**Supplied records:**
-- begin --
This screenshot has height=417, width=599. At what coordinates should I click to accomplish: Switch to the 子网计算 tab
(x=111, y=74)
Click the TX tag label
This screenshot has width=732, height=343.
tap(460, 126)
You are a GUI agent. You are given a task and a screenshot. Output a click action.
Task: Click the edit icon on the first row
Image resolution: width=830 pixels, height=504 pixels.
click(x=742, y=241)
-- end --
-- begin --
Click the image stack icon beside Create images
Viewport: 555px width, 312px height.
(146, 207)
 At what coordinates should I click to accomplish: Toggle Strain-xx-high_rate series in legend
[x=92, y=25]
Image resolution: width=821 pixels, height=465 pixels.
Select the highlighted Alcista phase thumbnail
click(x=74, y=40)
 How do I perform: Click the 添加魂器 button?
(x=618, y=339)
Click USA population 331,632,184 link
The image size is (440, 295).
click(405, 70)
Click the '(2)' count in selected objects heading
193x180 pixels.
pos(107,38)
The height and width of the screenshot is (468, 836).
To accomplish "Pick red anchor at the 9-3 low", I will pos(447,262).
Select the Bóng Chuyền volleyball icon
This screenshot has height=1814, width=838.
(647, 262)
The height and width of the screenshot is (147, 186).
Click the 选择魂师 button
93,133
-- end --
-- begin --
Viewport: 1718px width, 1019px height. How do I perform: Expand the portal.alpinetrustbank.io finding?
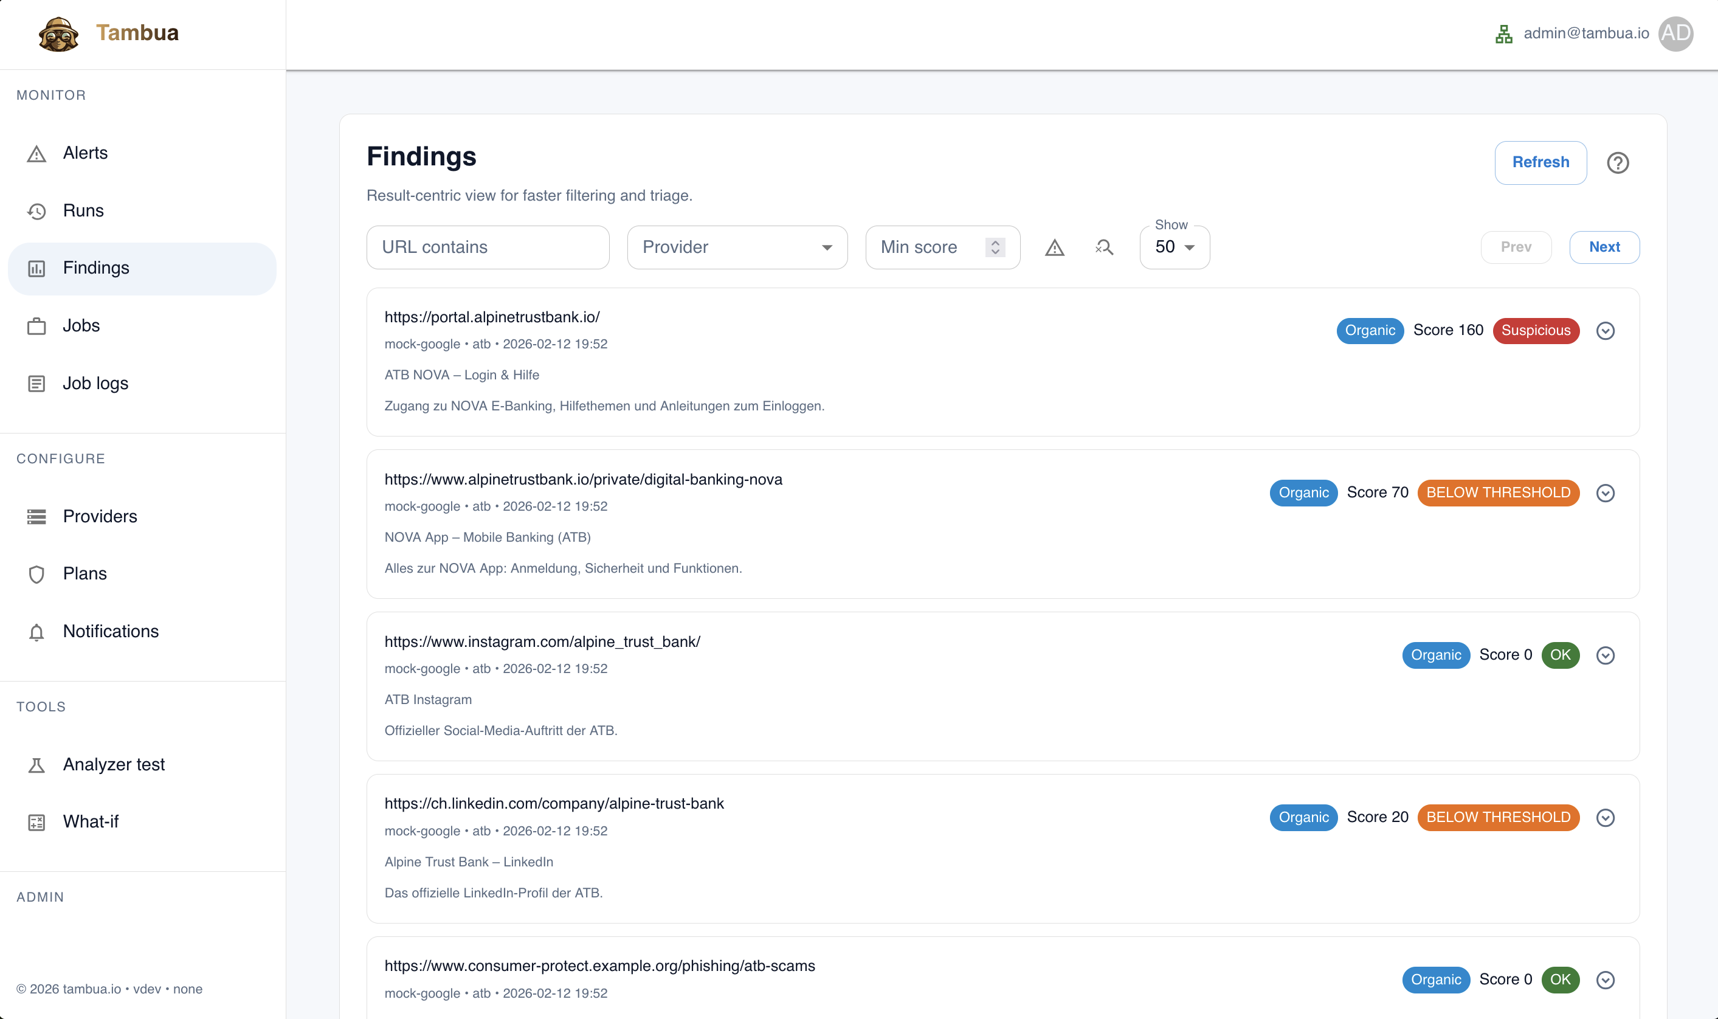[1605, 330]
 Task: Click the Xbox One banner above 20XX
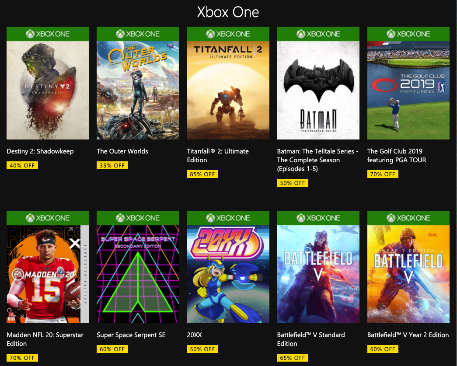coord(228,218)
-- end --
**Stated exercise:** Copy the lines from the line with "You are a GUI" up to and including the line with "click(x=742, y=241)", with no changes.

**Task solution:**
You are a GUI agent. You are given a task and a screenshot. Output a click action.
Task: Click the edit icon on the first row
Image resolution: width=830 pixels, height=504 pixels.
click(x=742, y=241)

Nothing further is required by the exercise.